Atlanta - Nach den tödlichen Schüssen auf acht Menschen in mehreren Massagesalons im US-Bundesstaat Georgia steht der Pressesprecher Jay Baker der örtlichen Polizei massiv in der Kritik. Wie unter anderem der Sender NBC News berichtet, sagte er über den mutmaßlichen Täter, einen 21-jährigen weißen Mann, dass dieser am Tag der Tat einen „really bad day“ gehabt hätte – „einen wirklich schlechten Tag“. 

Asiatische Menschen werden zunehmend angegriffen

Der 21-Jährige erschoss am Dienstag innerhalb von kurzer Zeit acht Menschen in drei verschiedenen Massagesalons im südlichen US-Bundesstaat Georgia. Bei sechs der Toten handele es sich um asiatischstämmige Frauen. Gut drei Stunden nach den Schüssen wurde der Verdächtige etwa 240 Kilometer südlich von Atlanta in Gewahrsam genommen. 

Das Video fand vor allem in sozialen Medien Verbreitung. Twitter-User fanden zudem mutmaßlich rassistische Inhalte auf dem Facebook-Profil Bakers. Darunter ein Foto eines T-Shirts mit dem Aufdruck: „Covid-19 – Importiertes Virus aus CHY-NA“. Viele sehen darin die Rhetorik des ehemaligen Präsidenten Donald Trump, der China für die Verbreitung des Virus verantwortlich machte und Corona zeitweise als „Kung-Flu“ bezeichnete.

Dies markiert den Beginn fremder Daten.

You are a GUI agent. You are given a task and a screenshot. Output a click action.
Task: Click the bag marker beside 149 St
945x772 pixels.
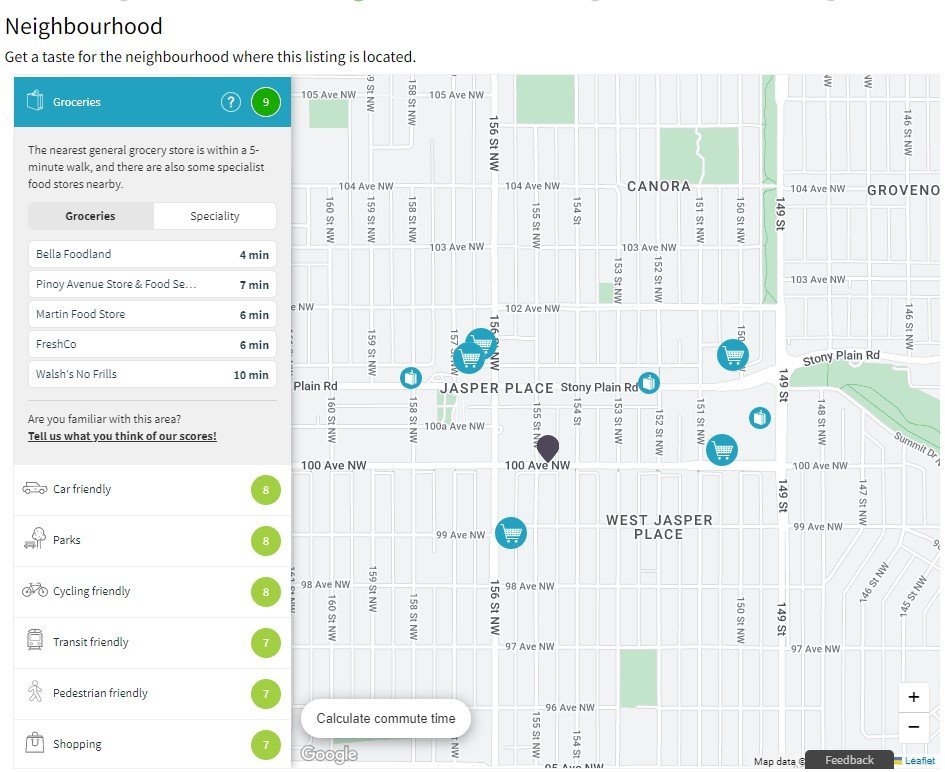760,418
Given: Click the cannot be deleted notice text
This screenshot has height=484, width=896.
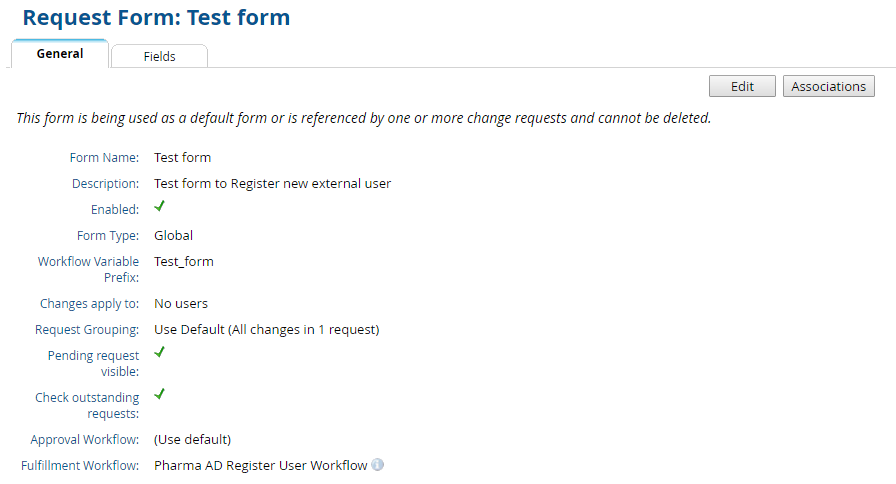Looking at the screenshot, I should pyautogui.click(x=363, y=118).
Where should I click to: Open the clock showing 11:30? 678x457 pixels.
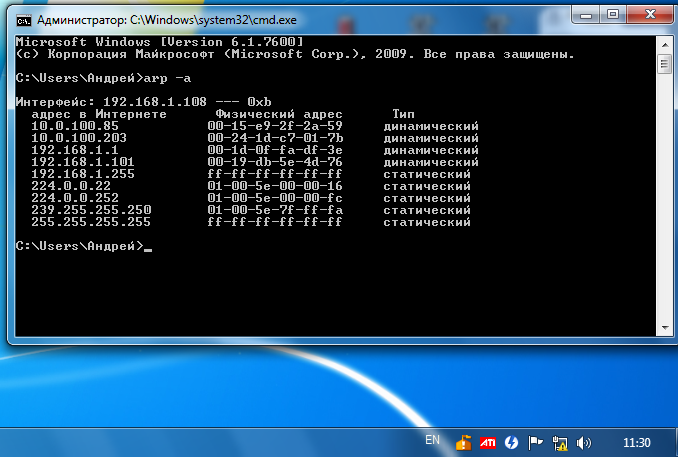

Seit Beginn der Corona-Pandemie werden asiatische Menschen zunehmend diskriminiert und angegriffen. Die Intitiative „Stop AAPI Hate“, die Diskriminierung von asiatischstämmigen Amerikanern nachverfolgt, beklagt seit der Coronavirus-Pandemie einen „alarmierenden“ Anstieg von Vorfällen.